● **What the exercise asks**:
Rewrite the entries below with every "GUI agent" swapped for "screen-control agent" and everything else unchanged. Omit the pictures from your answer.
#####
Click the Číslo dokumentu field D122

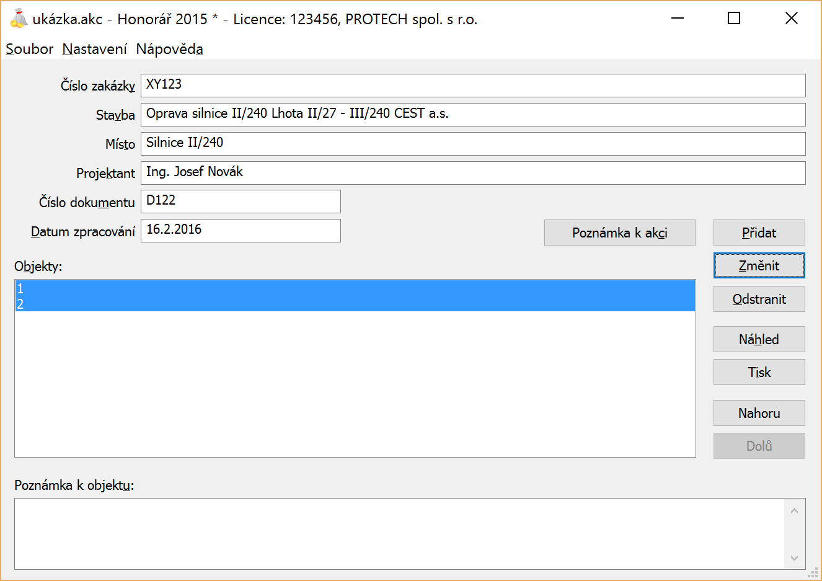pyautogui.click(x=241, y=202)
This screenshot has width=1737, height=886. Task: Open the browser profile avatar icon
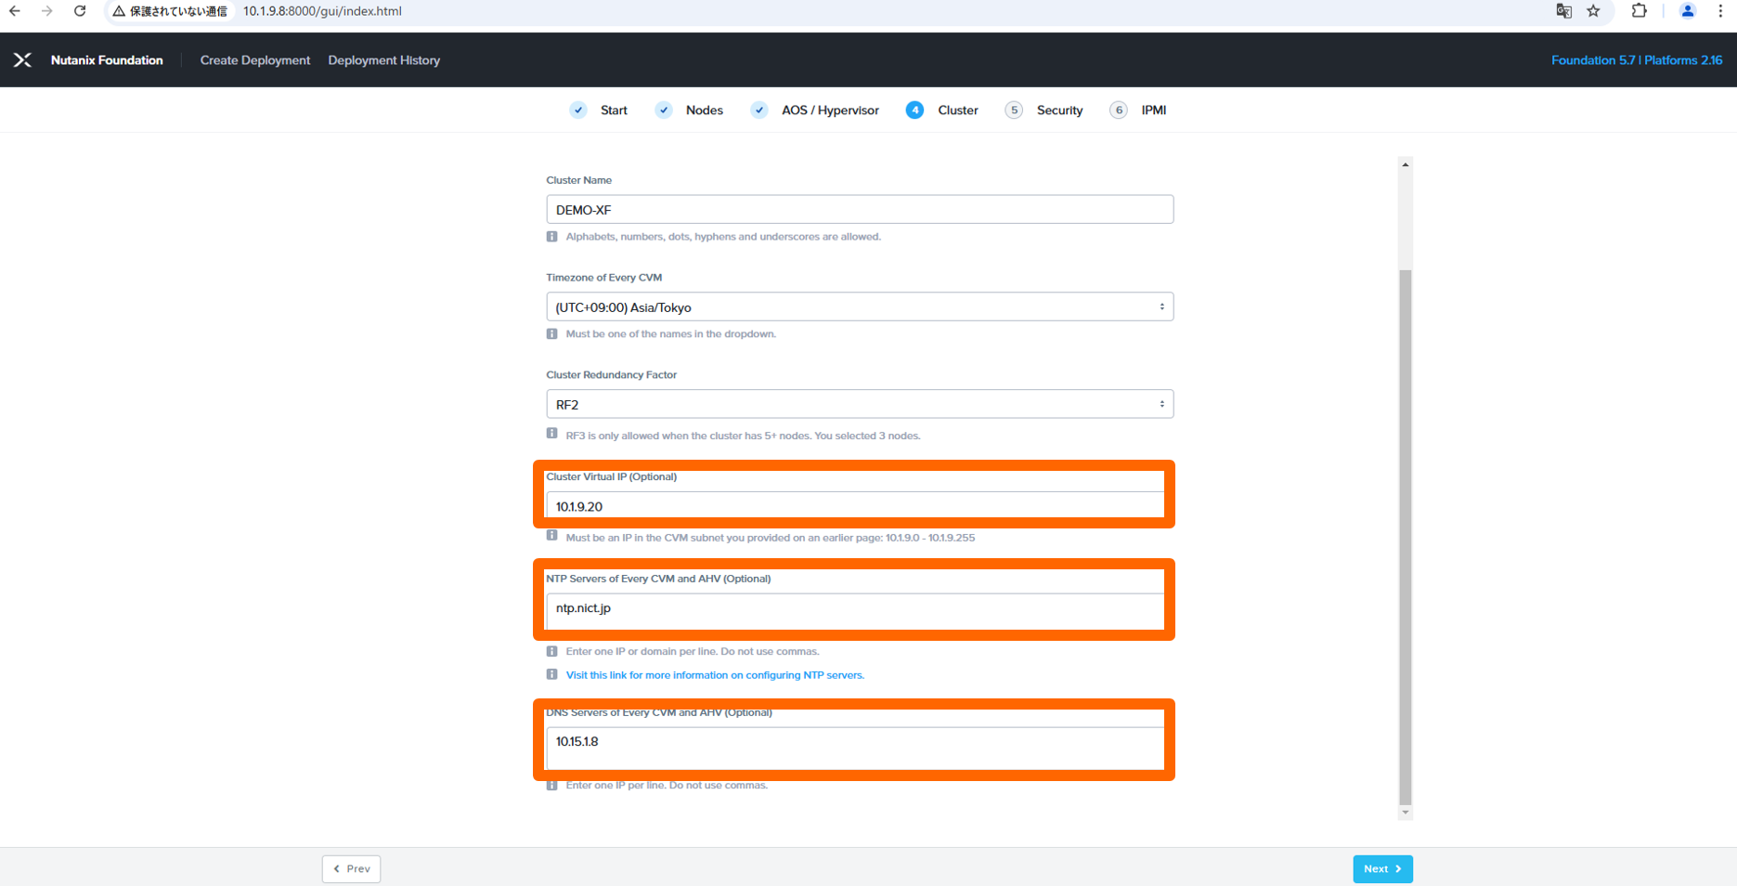click(1687, 11)
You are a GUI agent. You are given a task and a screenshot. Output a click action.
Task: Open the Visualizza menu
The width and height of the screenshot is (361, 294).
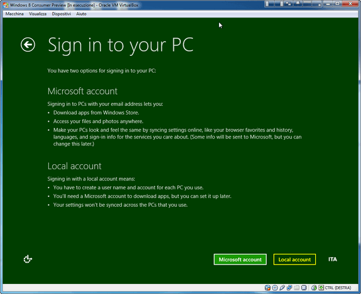click(38, 14)
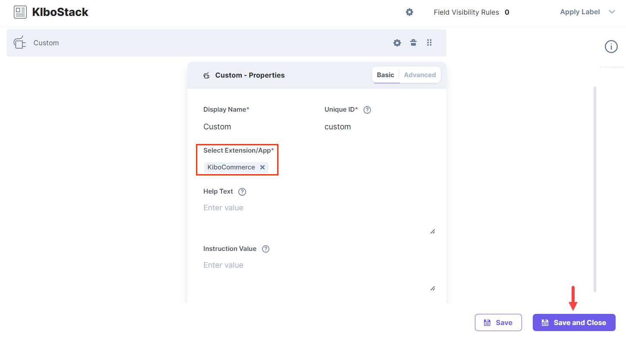Open the Instruction Value help tooltip

266,249
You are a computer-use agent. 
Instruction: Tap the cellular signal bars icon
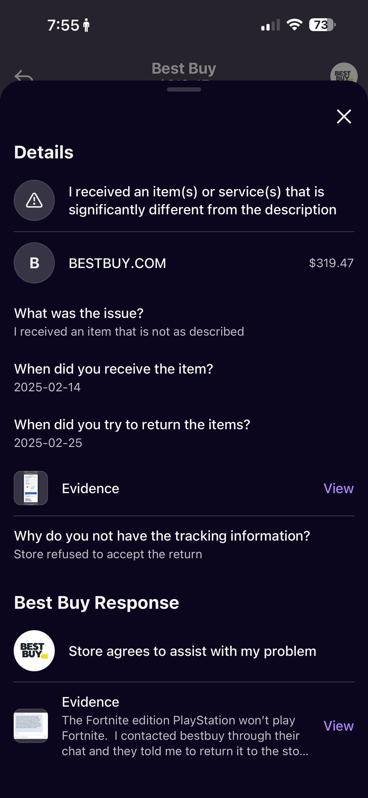point(270,25)
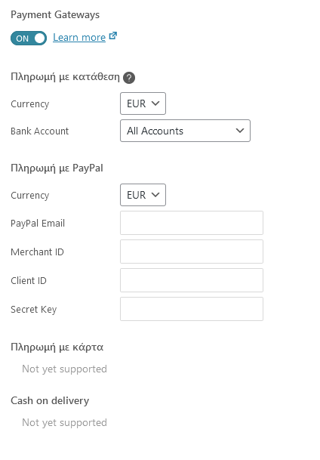Image resolution: width=320 pixels, height=460 pixels.
Task: Click the Cash on delivery heading
Action: (50, 401)
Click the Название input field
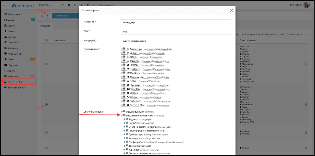Screen dimensions: 315x156 (176, 22)
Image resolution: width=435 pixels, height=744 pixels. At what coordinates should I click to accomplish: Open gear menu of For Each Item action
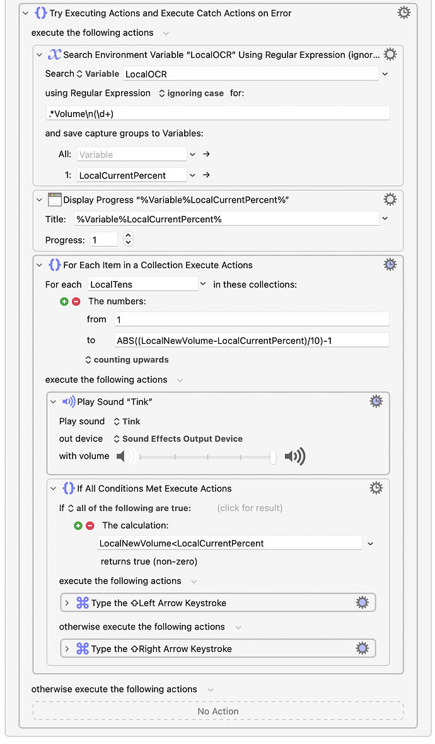click(390, 265)
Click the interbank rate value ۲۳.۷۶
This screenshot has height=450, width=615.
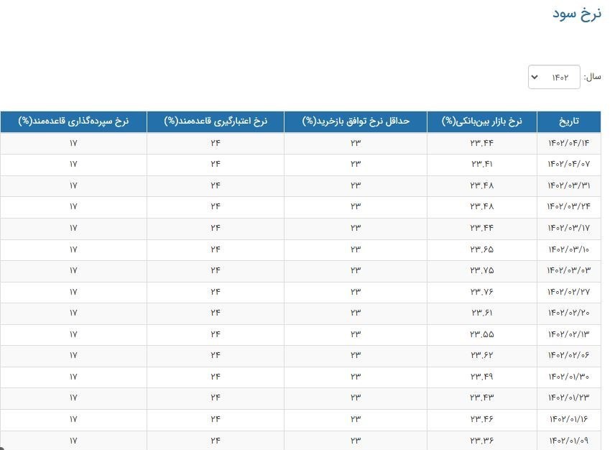pos(481,292)
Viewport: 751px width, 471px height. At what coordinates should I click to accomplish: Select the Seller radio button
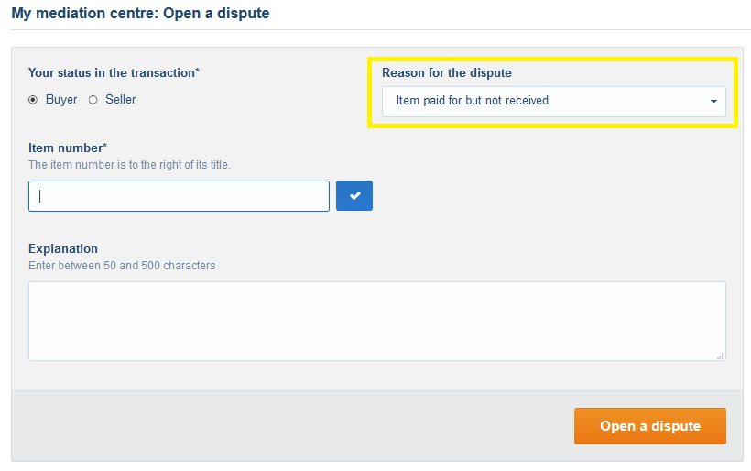pos(93,100)
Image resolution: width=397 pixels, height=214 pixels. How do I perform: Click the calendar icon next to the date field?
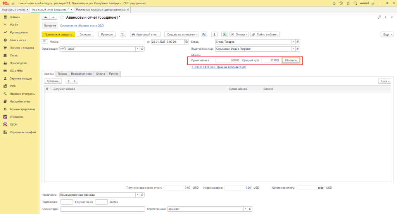(x=186, y=42)
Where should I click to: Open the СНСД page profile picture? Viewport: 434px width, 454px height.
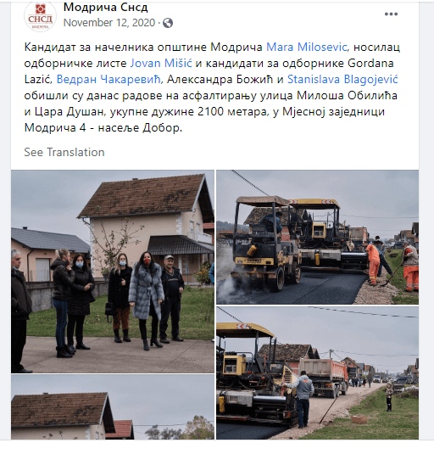(x=40, y=16)
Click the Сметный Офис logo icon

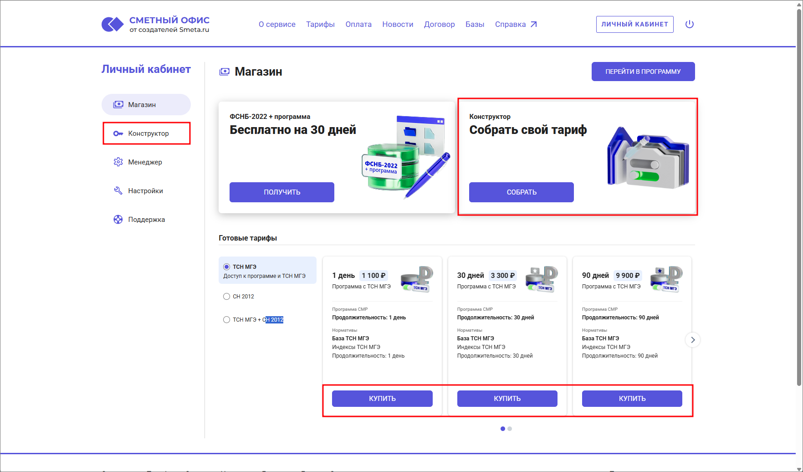[x=113, y=24]
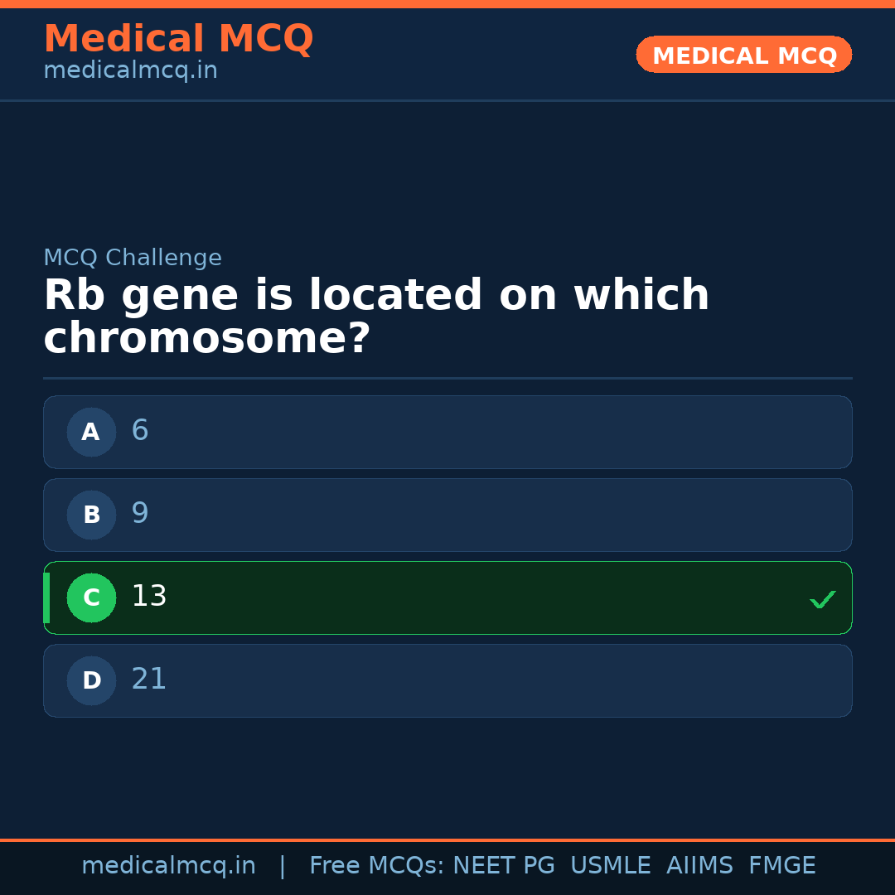Select the letter D option badge

click(x=91, y=680)
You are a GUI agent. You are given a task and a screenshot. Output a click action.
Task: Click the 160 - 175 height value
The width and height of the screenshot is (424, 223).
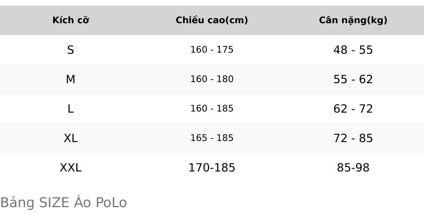point(212,50)
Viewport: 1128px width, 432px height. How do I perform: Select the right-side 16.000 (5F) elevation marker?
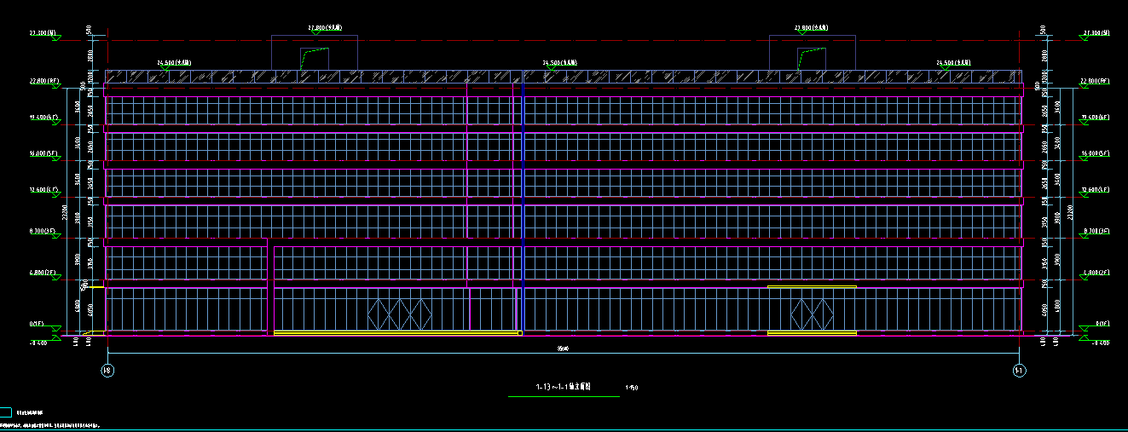(1094, 153)
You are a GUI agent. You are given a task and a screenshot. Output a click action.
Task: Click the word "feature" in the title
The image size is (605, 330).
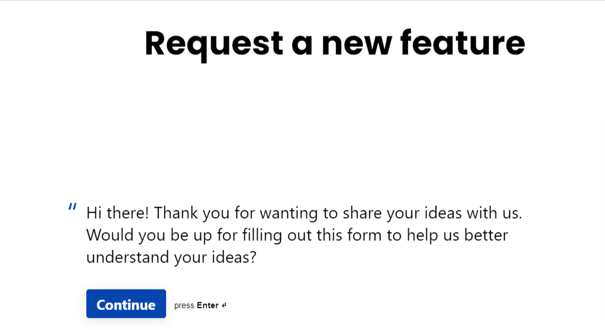(462, 43)
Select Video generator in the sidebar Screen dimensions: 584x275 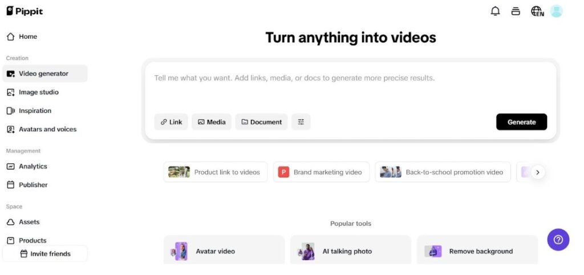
#####
● **Task response**:
Click the Číslo dokumentu field D122

pyautogui.click(x=241, y=202)
This screenshot has width=1737, height=886. Task: Open the browser profile avatar icon
click(1687, 11)
You are a screen-control agent. You are given a task and a screenshot. Output a click action.
Task: Open the Visualizza menu
The width and height of the screenshot is (361, 294).
click(38, 14)
Open the Instruction Value help tooltip

266,249
You are a computer-use agent. 
Instruction: Tap the cellular signal bars icon
point(270,25)
Image resolution: width=320 pixels, height=460 pixels.
Task: Click the Cash on delivery heading
Action: (50, 401)
Click the Название input field
Screen dimensions: 315x156 (176, 22)
Image resolution: width=435 pixels, height=744 pixels. At what coordinates should I click to accomplish: Open gear menu of For Each Item action
click(390, 265)
Click the interbank rate value ۲۳.۷۶
This screenshot has height=450, width=615.
pos(481,292)
Viewport: 751px width, 471px height. At what coordinates should I click to accomplish: Select the Seller radio button
pos(93,100)
Image resolution: width=397 pixels, height=214 pixels. How do I perform: Click the calendar icon next to the date field?
(x=186, y=42)
Where should I click to: Open the СНСД page profile picture? Viewport: 434px width, 454px height.
(x=40, y=16)
Click the Сметный Офис logo icon

[x=113, y=24]
Select the letter D option badge

click(x=91, y=680)
You are a screen-control agent. You are given a task and a screenshot. Output a click action.
Task: Click the 160 - 175 height value
The width and height of the screenshot is (424, 223).
point(212,50)
Viewport: 1128px width, 432px height. How do I perform: Select the right-side 16.000 (5F) elevation marker?
(1094, 153)
You are a screen-control agent. You are given a task and a screenshot. Output a click action.
Task: Click the word "feature" in the title
The image size is (605, 330).
(462, 43)
Select Video generator in the sidebar Screen dimensions: 584x275 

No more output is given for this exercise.